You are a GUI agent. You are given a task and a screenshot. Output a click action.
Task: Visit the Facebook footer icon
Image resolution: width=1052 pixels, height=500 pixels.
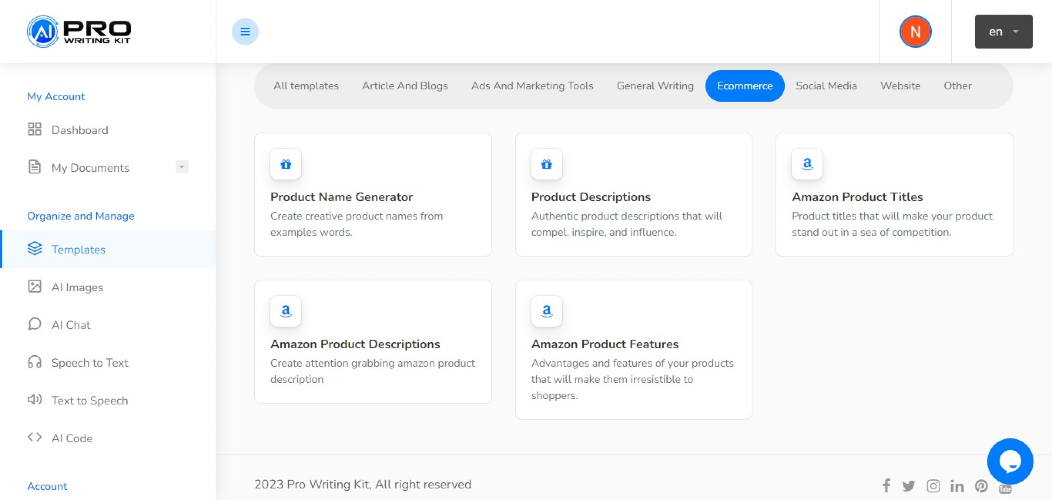[x=886, y=485]
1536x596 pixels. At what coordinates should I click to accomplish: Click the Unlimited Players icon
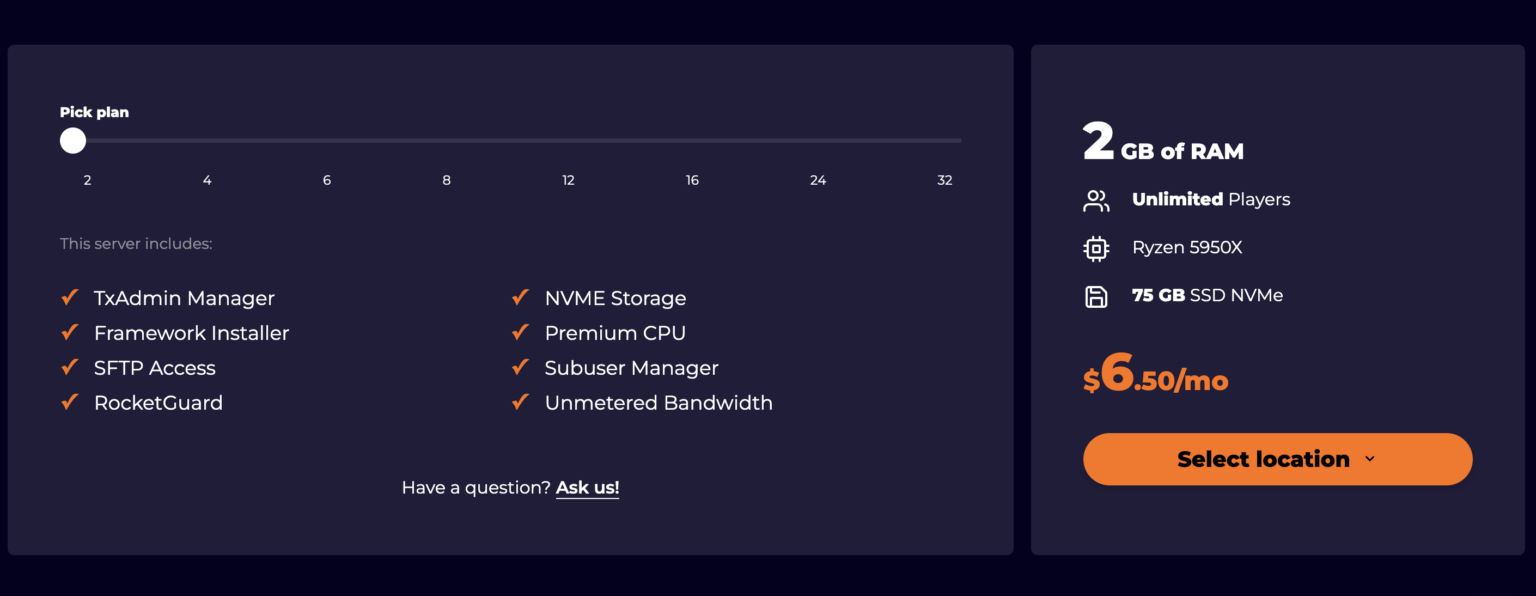click(1096, 200)
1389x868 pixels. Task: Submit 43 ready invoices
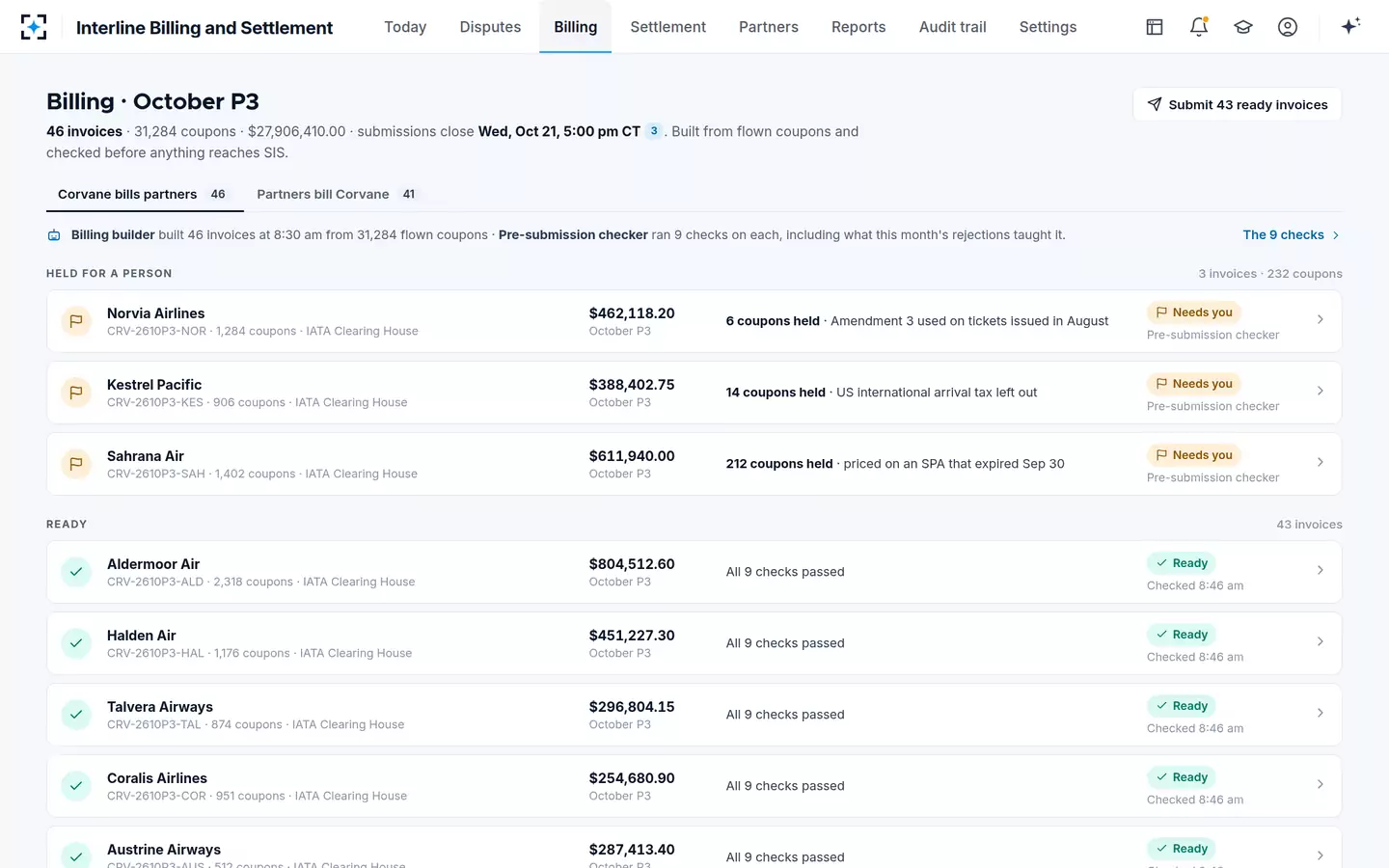click(1238, 104)
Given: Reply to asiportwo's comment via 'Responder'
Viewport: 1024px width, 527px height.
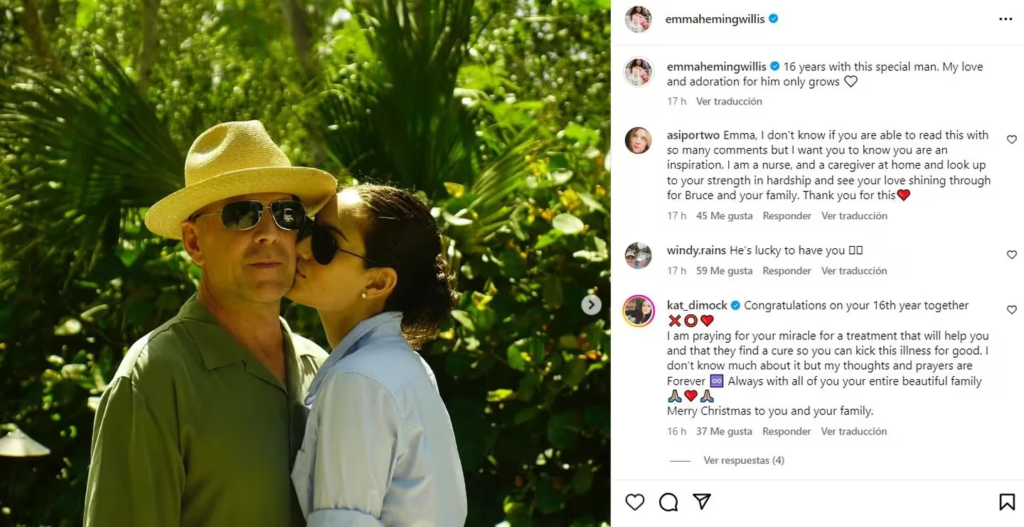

§ §

**Task to carry out:**
Word-for-word output of the material above is needed, with the pictures left out.

**Response to this exercise:**
You are a GUI agent. You are given a task and a screenshot. Output a click action.
Task: Visit the Facebook footer icon
Image resolution: width=1052 pixels, height=500 pixels.
[x=886, y=485]
1536x596 pixels. At what coordinates should I click to accomplish: Click the Unlimited Players icon
click(1096, 200)
1389x868 pixels. Task: Submit 43 ready invoices
click(1238, 104)
Given: Reply to asiportwo's comment via 'Responder'
Viewport: 1024px width, 527px height.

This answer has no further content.